Denominazione: MACROLEPIOTA EXCORIATA Quelet 1872
Genere e specie:Macrolepiota excoriata
Classe:Basidiomiceti
Ordine:Agaricales
Famiglia:Agaricaceae
Nomi italiani: Fungo della rugiada, Agarico escoriato, Bubbola buona.
Cappello:4(6-12)15 cm; crema-ocraceo pallido su fondo bianco, a rivestimento subsericeo, con fini squamosita’ che verso il margine può assumere una forma stellare irregolare in prossimità del margine nudo e può avere un umbone al centro.
Imenio: costituito da lamelle fitte, sottili e libere al gambo, prima biancastre e poi crema.
Gambo: fino a 14×1,5 cm; la sua altezza corrisponde sovente al diametro del cappello; ha forma cilindrica ed è eterogeneo con il cappello, ingrossato-clavato alla base e spesso ricurvo. Concolore al cappello ma paglierino sotto l’anello. Superfice liscia, anello alto e libero di scorrere, semplice e membranoso di colore biancastro.
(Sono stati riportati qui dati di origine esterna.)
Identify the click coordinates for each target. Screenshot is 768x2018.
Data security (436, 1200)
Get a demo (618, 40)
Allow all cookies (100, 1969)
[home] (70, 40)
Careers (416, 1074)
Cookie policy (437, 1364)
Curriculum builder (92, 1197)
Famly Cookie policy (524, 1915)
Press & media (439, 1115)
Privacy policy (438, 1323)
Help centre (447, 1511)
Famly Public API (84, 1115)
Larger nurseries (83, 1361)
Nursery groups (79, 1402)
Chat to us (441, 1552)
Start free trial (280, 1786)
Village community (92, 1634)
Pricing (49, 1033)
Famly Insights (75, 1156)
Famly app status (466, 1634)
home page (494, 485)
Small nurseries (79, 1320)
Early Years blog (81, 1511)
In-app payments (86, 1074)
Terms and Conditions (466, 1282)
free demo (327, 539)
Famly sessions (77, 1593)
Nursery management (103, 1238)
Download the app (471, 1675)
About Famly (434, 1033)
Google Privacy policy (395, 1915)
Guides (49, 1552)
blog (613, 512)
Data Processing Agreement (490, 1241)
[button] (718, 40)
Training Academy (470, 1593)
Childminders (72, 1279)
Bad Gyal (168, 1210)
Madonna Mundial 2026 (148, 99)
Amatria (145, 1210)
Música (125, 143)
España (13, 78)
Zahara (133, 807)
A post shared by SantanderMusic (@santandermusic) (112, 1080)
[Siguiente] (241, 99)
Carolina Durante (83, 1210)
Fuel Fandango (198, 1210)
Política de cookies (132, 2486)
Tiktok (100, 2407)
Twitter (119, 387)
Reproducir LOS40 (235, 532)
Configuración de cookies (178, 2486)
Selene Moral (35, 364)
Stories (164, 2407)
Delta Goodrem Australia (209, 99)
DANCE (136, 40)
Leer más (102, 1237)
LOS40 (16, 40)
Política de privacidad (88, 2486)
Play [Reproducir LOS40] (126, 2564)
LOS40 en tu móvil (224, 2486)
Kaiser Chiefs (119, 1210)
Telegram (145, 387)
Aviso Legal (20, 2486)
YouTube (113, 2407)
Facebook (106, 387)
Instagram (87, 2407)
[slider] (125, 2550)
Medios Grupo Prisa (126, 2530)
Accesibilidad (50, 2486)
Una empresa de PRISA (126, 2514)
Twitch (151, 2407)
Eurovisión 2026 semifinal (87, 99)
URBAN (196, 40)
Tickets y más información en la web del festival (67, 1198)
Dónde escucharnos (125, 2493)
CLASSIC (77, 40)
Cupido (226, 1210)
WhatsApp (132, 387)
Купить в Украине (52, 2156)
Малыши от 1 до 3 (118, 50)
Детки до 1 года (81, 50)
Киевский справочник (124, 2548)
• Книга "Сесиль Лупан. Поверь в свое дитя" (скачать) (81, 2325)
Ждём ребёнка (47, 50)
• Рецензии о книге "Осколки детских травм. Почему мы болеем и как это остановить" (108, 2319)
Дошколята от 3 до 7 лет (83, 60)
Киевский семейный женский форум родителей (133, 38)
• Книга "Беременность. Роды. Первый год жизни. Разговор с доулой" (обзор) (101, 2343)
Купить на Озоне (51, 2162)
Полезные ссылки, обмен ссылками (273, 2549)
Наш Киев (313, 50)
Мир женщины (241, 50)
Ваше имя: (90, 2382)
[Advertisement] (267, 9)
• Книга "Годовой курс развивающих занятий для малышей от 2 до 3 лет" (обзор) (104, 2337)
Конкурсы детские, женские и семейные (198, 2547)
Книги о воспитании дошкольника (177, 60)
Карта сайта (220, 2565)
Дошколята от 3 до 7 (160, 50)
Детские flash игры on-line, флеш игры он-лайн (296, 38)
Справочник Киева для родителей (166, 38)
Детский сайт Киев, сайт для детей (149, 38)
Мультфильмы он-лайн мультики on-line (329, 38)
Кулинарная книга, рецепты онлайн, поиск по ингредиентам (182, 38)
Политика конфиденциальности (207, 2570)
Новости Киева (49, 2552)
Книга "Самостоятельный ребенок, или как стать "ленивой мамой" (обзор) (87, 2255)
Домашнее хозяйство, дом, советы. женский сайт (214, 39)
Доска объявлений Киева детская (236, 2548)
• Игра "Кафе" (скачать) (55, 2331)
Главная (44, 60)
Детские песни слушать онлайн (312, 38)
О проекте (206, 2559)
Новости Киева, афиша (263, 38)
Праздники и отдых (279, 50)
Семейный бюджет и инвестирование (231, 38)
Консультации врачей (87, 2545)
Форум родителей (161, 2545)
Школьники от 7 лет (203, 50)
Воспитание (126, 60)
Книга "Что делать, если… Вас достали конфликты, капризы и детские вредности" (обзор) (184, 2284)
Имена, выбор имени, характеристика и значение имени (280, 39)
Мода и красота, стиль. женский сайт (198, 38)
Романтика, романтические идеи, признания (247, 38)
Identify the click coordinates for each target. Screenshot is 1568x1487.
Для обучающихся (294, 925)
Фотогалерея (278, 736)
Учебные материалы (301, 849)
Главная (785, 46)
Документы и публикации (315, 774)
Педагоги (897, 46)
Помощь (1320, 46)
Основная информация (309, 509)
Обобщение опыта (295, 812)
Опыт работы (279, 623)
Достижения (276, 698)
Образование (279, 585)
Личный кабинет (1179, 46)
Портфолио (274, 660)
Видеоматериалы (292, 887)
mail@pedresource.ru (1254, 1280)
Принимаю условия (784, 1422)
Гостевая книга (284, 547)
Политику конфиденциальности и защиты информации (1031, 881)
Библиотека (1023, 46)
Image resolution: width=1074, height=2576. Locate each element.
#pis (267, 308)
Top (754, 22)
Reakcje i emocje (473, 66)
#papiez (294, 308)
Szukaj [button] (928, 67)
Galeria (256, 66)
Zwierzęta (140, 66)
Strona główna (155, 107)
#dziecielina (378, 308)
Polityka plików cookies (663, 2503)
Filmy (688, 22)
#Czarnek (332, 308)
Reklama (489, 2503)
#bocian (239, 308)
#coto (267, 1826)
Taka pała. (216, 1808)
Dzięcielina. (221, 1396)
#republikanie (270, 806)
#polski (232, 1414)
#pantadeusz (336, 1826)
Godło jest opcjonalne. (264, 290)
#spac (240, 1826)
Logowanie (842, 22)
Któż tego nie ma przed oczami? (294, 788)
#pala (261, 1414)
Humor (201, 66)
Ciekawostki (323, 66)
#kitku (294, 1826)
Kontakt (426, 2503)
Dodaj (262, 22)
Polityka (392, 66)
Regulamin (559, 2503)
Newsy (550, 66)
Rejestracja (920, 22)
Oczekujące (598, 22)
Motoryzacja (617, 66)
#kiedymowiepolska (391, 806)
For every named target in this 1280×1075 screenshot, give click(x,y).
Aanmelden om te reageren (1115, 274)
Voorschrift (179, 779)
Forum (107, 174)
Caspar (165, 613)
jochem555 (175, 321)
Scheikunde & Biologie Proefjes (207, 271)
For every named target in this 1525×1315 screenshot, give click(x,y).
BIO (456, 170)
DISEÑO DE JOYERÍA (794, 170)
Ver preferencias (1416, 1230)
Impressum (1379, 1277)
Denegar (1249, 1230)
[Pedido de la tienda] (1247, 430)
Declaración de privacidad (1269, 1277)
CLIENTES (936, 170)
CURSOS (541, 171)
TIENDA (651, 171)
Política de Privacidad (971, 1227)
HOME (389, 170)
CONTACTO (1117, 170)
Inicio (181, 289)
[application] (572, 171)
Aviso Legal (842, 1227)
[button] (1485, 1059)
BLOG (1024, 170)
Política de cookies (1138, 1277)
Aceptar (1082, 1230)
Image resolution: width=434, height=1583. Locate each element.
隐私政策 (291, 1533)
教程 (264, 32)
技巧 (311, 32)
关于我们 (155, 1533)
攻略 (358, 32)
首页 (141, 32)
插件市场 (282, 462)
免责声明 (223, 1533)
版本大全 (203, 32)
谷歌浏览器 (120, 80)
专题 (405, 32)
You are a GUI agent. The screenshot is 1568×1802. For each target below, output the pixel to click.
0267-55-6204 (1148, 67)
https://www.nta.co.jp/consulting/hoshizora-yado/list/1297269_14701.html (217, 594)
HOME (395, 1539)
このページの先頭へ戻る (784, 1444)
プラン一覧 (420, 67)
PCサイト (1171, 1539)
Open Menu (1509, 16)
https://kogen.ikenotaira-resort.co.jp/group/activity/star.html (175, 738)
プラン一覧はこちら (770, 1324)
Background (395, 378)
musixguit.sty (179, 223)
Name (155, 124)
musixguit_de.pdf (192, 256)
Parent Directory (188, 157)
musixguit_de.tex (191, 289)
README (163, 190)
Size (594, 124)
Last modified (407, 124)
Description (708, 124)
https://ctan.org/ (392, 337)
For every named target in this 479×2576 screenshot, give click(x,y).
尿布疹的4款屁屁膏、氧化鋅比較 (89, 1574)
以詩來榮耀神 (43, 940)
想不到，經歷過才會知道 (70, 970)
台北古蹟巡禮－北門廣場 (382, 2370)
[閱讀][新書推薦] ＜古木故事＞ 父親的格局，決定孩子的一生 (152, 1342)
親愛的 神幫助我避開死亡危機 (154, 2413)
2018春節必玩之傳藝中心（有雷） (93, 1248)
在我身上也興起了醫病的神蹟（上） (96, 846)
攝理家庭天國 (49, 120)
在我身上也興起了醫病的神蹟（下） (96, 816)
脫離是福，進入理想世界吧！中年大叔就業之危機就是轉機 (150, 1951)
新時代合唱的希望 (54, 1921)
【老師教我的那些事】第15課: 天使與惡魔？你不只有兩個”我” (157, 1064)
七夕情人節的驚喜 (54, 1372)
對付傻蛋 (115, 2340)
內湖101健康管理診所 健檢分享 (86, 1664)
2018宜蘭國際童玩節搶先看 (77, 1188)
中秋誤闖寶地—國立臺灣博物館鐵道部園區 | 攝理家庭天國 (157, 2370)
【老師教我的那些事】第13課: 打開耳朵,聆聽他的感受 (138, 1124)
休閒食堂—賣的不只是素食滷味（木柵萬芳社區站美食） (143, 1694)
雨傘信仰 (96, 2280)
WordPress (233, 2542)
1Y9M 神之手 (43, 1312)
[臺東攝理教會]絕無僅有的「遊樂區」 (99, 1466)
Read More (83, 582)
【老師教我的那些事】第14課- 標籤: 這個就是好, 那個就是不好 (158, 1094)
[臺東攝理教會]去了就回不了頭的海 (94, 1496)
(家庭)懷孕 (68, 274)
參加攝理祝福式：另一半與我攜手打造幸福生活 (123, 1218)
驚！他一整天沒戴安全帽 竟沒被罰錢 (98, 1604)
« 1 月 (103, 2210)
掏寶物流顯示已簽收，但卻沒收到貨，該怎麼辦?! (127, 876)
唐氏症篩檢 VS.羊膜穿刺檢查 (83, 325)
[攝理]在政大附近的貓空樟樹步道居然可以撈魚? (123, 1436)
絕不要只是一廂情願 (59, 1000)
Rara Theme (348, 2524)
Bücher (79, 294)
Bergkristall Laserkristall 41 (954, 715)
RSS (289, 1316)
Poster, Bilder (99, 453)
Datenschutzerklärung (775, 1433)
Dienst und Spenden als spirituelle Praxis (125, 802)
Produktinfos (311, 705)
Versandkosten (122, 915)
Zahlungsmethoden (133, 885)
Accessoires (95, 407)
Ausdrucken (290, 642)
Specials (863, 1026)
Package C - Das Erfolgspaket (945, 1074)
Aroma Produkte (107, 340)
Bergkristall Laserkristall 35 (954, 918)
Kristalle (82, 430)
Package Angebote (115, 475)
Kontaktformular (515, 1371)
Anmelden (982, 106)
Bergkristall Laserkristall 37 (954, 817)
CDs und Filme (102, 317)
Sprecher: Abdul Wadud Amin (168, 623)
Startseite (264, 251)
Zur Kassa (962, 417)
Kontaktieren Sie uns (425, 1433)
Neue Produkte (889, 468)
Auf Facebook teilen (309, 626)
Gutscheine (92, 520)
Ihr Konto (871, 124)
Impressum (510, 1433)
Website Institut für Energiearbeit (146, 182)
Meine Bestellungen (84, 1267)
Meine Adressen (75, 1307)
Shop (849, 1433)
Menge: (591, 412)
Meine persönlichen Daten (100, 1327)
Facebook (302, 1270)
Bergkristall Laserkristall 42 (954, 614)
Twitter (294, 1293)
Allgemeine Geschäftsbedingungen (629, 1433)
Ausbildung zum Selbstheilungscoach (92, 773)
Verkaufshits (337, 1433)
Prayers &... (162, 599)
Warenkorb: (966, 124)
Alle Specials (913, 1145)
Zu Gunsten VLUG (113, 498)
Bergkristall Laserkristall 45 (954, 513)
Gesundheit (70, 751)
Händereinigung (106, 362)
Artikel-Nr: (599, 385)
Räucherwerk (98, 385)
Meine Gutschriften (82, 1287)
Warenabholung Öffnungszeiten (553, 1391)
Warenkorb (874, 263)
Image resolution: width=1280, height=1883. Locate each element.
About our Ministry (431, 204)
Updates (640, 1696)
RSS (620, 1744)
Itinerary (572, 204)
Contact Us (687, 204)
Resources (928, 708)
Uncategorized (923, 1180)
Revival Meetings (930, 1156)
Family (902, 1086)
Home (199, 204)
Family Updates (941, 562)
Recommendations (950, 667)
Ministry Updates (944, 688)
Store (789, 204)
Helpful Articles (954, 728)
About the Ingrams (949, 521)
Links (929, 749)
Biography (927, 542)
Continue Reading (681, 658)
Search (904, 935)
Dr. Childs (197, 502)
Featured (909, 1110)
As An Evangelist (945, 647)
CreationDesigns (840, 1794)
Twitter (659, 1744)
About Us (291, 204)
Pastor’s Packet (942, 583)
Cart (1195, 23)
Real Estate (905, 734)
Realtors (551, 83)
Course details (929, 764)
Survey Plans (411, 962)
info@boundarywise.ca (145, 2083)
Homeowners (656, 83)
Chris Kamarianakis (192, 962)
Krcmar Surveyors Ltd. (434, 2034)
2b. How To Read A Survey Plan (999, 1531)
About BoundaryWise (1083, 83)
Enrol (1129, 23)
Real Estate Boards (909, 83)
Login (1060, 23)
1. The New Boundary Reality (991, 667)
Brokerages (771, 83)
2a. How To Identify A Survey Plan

Carne: biancastra, tenera nel cappello e fibrosa nel gambo; odore e sapore gradevoli.
Habitat: prati e pascoli montani, margini e radure di boschi di ogni tipo.
Altitudine: da 700 a 1500 m s.l.m.
Periodo crescita:estate – autunno.
Caratteri distintivi: si distingue da Macrolepiota mastoidea che ha squamature minute sul cappello ed umbone mammellato molto vistoso, e da Macrolepiota konradii perché questa presenta sul cappello sempre un disegno brunastro e più netto a “stella”.